Ramp Scheme Offers Jet Skis a New Berth

Times Staff Writer

Jet skiers would have a place of their own under a plan to build the county’s first launch ramp for the motorized water-skiing vehicles.

The ramp, which would be constructed on the beach at Granada Avenue, would be welcome news to jet skiers in Orange and Los Angeles counties, who have complained that they are unfairly restricted from beaches.

“If they open this up in Long Beach, it’ll be the best thing that will happen to jet skiers. They need it,” said Larry Hardy, owner of Orange County Jet Ski Inc., a dealership in Huntington Beach.

“It will be the first of its kind (in the area) and it’ll make a fortune,” Hardy predicted.


The City Council last week authorized the Tidelands Agency, which oversees development of shoreline projects, to solicit proposals for a jet-ski rental concession at the proposed ramp. The council did not give final approval to the project, but will discuss it again Tuesday, said Richard Miller, manager of the city’s Marine Bureau.

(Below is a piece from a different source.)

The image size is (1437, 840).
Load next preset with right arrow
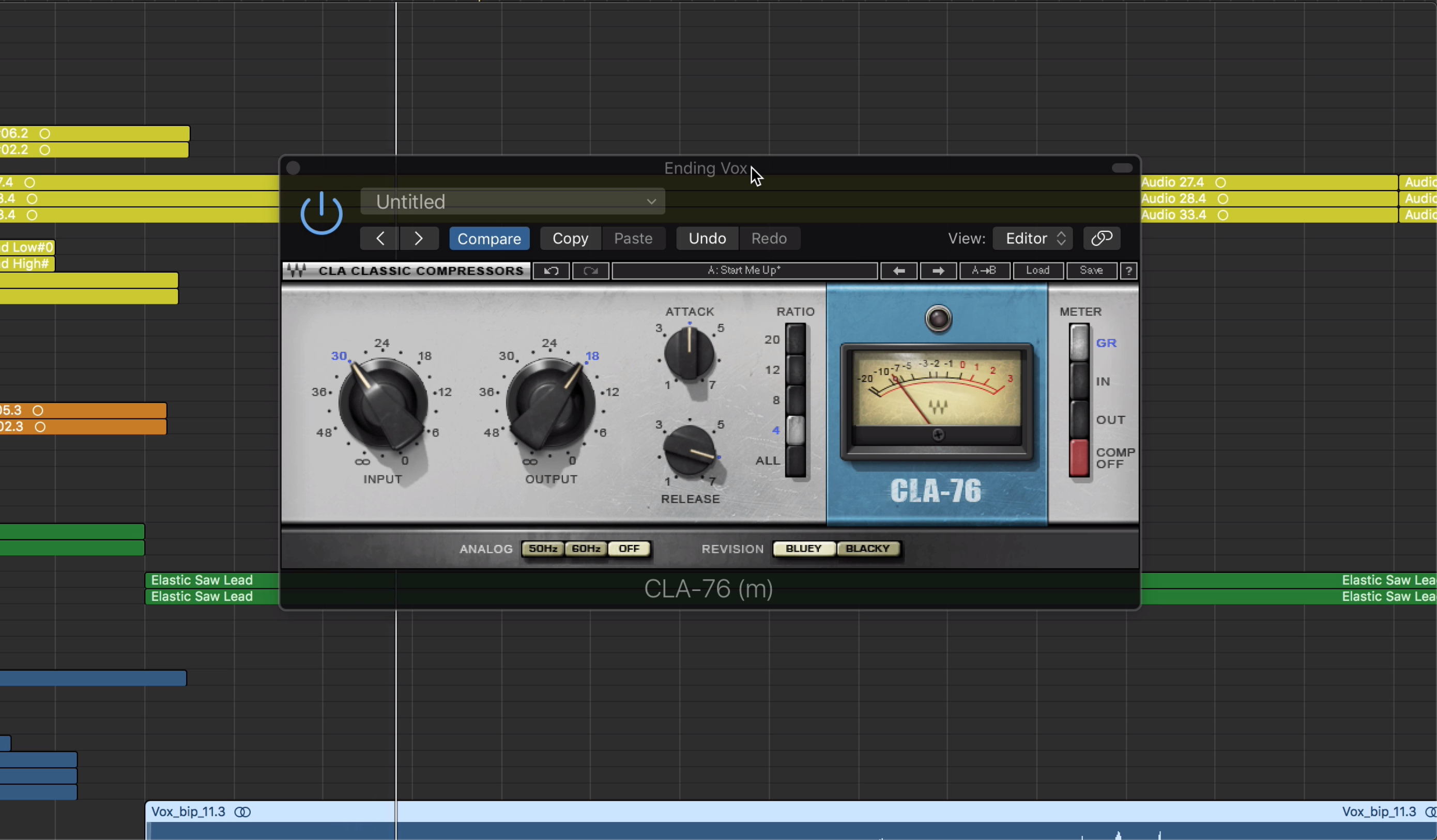pos(938,271)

Councilwoman Jan Hall said some people have expressed concern about jet skiers who are “uncontrolled and uncontrollable.”

Some Want Jet Skis Banned

Similar concerns have brought calls to ban jet skis--or “wet bikes"-- from Hurricane Gulch, the harbor near Cabrillo Beach in San Pedro where windsurfers and jet skiers have been battling. Although officials there say a compromise has been offered to allow the jet skiers to continue operating under new rules, windsurfers had complained that a congestion of jet skis, boats, swimmers and people fishing has created a dangerous situation.


Miller said Long Beach wants to prevent that kind of situation by giving jet skiers their own launching ramp and offering safety instructions to people renting the speedy vehicles from the beach concession. “We want people to come down and recreate and enjoy it, but most importantly, go home and be able to come back to enjoy it again,” Miller said.

Long Beach Lifeguard Lt. Mark Boone said, “What we’re trying to do here is separate them from everybody else,”

Officials may also allow windsurfers to use the proposed ramp, but they expect it to be used primarily by jet skiers because windsurfers have greater access to other beach areas, Miller said.

The California Coastal Commission last month approved the city’s request to construct the launch ramp at Granada Avenue, which could be completed by August if approved by the council Tuesday, Miller said. The site is about 300 feet from a ramp used by sailboats and windsurfers.


If the council approves a concession stand, officials will at first limit the rentals to five jet skis, Miller said.

Restricted to 5 M.P.H.

Until earlier this month, Boone said, jet skiers operated near launch ramps at the mouth of the Los Angeles River and also went as far as they could up the San Gabriel River. But a new Long Beach ordinance extends restrictions in effect on Alamitos Bay limiting jet skis to 5 m.p.h.

Jet skiers say the speed limit effectively bans them in those areas because they cannot normally operate at less than 5 m.p.h. for extended distances.


“Most of the vehicles would blow up” from overheating if driven for extended distances at low speeds, explained Pat Hulett, a San Pedro jet skier and president of the 1,100-member Class A Boating Assn.

“When you take something away, you have to give them something (back),” Boone said.

Authorities treat jet skis and other such craft as motorized vessels, governed by navigational laws. Thus they are banned from public beaches and their launching is permitted only from harbors or from private beaches with the consent of the owners, said Los Angeles County Lifeguard Capt. Gary Crum. They must also observe speed limits in the harbor, stay more than 300 yards from the shoreline and cannot be within 100 feet of a bather, Crum said.

Restricted in San Pedro


In San Pedro, the Los Angeles Harbor Department and the Department of Recreation and Parks had drafted a proposal that would have effectively banned jet skiers from Hurricane Gulch by requiring them to operate at 5 m.p.h. within 400 yards of the shore.

But after meeting earlier this month, officials modified that proposal to restrict the vessels to 5 m.p.h. within 200 yards of shore, said Toni O’Donnell, the parks department official overseeing Cabrillo Beach. Officials also plan to place additional buoys and create a lane for jet skis at the harbor.

Hulett, who worked with officials to amend the proposal, said his organization is satisfied with the compromise. Hulett said there are more than 225,000 jet skiers in Southern California and “the cities have to recognize that.”

“We do have a need here,” Hulett said.